Interview de Edouard Petitdidier : Associé fondateur du cabinet Allure Finance

Edouard Petitdidier

Associé fondateur du cabinet Allure Finance

Fiscalité des actions : le gouvernement risque d'engendrer des comportements irrationnels sur le marché

Publié le 28 Janvier 2014

La loi de finances pour 2014 tient-elle compte du « ras-le-bol fiscal » dénoncé par François Hollande ?
Globalement, il y a un alourdissement de la fiscalité des particuliers, au travers notamment du plafonnement du quotient familial et de l’augmentation de la TVA. Mais on a échappé au pire, grâce à la vigilance du Conseil constitutionnel qui a censuré plusieurs articles du projet de loi de finances. Par ailleurs, le gouvernement a retenu la leçon des « Pigeons » en adaptant la fiscalité des chefs d’entreprises et actionnaires. Avec un taux de prélèvement (impôt + prélèvements sociaux) de 22,5% en moyenne lors d’une cession de PME, le nouveau régime appliqué aux chefs d’entreprises est plus favorable à ce qui existait même sous le précédent gouvernement. C’est une bonne nouvelle, car cela devrait redonner à nos concitoyens le goût d’entreprendre et à d’autres d’investir dans de jeunes entreprises.

Pourtant le gouvernement a renforcé l’ « exit tax » qui frappe les chefs d’entreprises lorsqu’ils déménagent à l’étranger…
Cela ne sert pas à grand chose. On ne peut pas empêcher les gens de partir. Du reste cette taxe ne concerne pas un nombre important de chefs d’entreprises. Lorsque vous avez 50 ou 100 salariés en France il ne vous vient pas à l’idée de partir, sauf cas exceptionnels. En revanche la lutte contre les places offshore est une très bonne chose. Faire reculer ces places offshores va permettre de rapatrier l’argent dans les pays où résident les contribuables concernés.
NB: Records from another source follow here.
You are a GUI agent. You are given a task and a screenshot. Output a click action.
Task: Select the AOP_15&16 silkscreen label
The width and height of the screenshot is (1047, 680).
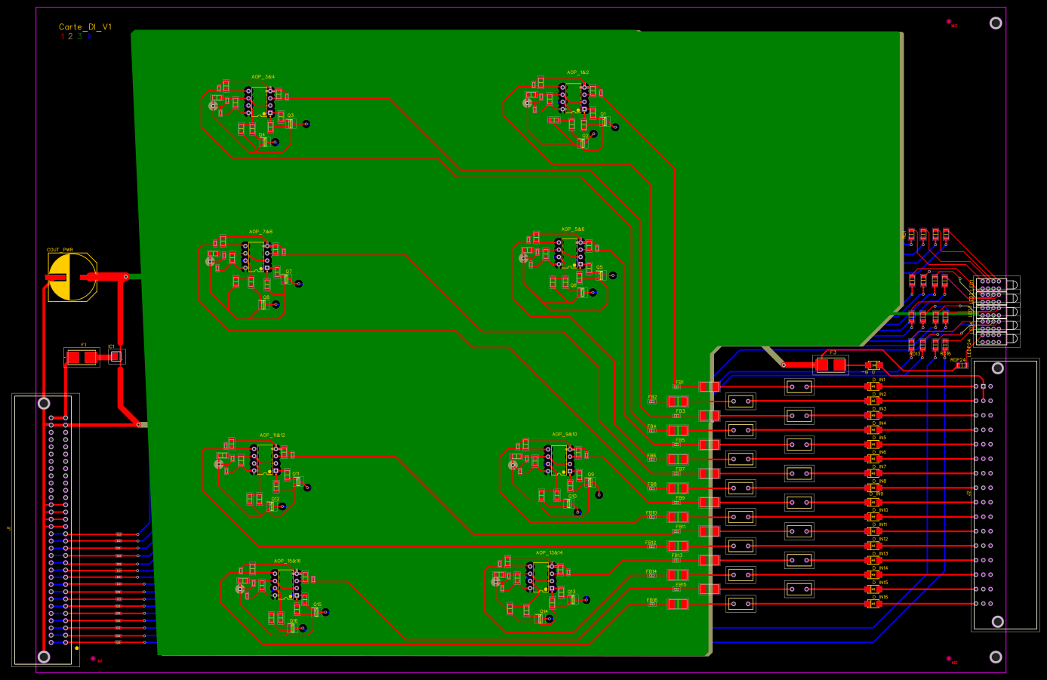point(287,560)
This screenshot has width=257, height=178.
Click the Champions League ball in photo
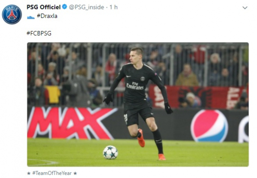111,152
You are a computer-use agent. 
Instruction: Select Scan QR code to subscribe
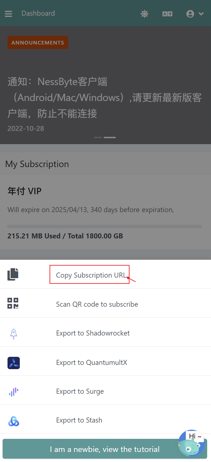pyautogui.click(x=97, y=304)
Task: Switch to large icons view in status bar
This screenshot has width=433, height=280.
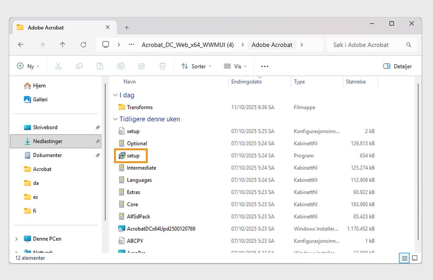Action: (x=415, y=258)
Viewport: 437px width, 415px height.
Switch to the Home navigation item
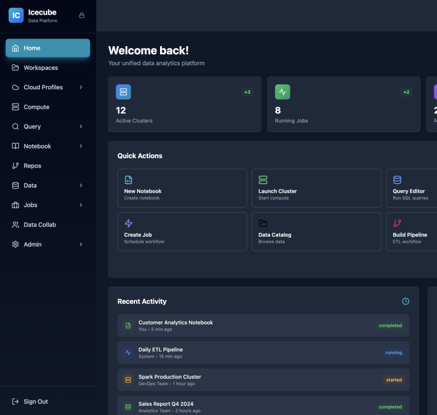pyautogui.click(x=47, y=48)
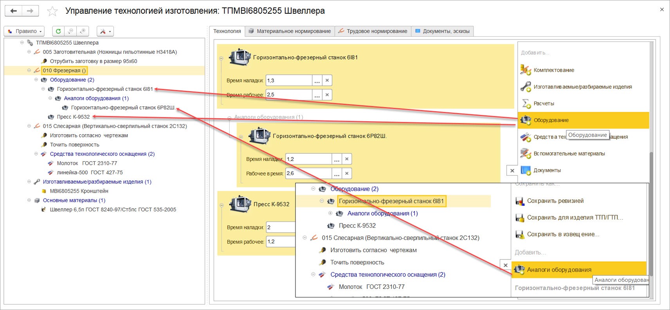Click the back navigation arrow
670x310 pixels.
point(14,11)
L’initiative dans ce domaine revient aux Etats-Unis qui ont fait plier la Suisse au travers des accords Fatca. Les pays de l’Union européenne, dont la France, ont tout intérêt à copier ces accords. Quant aux contribuables qui ont de l’argent non déclaré à l’étranger, ils ont intérêt à régulariser leur situation maintenant.

L’allègement de la fiscalité sur les plus-values mobilières va-t-il encourager l’épargne en actions ?
L’allègement de la fiscalité des actions est une bonne chose. Mais en choisissant un système d’abattements en fonction de la durée de détention, le gouvernement risque d’engendrer des comportements irrationnels sur le marché. Un contribuable va hésiter avant de vendre un titre s’il ne détient pas depuis assez longtemps et s’exposera ainsi à un risque de moins-value. Il vaut mieux vendre et être imposé sur la plus-value ! La même chose est vraie, d’ailleurs, concernant les plus-values immobilières.
D’autre part la gestion des comptes titres va être encore plus complexe. Chaque banque va devoir dire quand un titre a été acheté et revendu. Quid si le titre a été acheté en trois fois ? Quelle date retient-on ? Rien de cela n’a été précisé pour l’instant. Heureusement François Hollande a promis de ne plus toucher à la fiscalité des valeurs mobilières jusqu’en 2017. Elle ne fera pas partie de la remise à plat de la fiscalité prévue l’année prochaine et c’est une bonne chose !

D’un point de vue fiscal, faut-il privilégier des placements moins risqués comme les obligations ou l’immobilier ?
La fiscalité sur les obligations et les Sicav obligataires reste très pénalisante, car il n’y a pas d’abattement pour durée de détention. Pour y échapper, il faut éviter de détenir un compte titre et privilégier les enveloppes défiscalisées que sont l’assurance-vie et les contrats de capitalisation. Quant à l’immobilier, sa rentabilité nette est aujourd’hui très faible. Par ailleurs, il y a un risque de baisse des prix. Nous conseillons donc plutôt à nos clients d’attendre avant d’investir. Vu la baisse des ventes et des mises en chantier l’année dernière, il n’est pas exclu que le gouvernement prenne de nouvelles mesures pour soutenir le secteur, au travers d’un nouveau dispositif d’investissement locatif ou d’une modification du régime d’imposition des plus-values immobilières.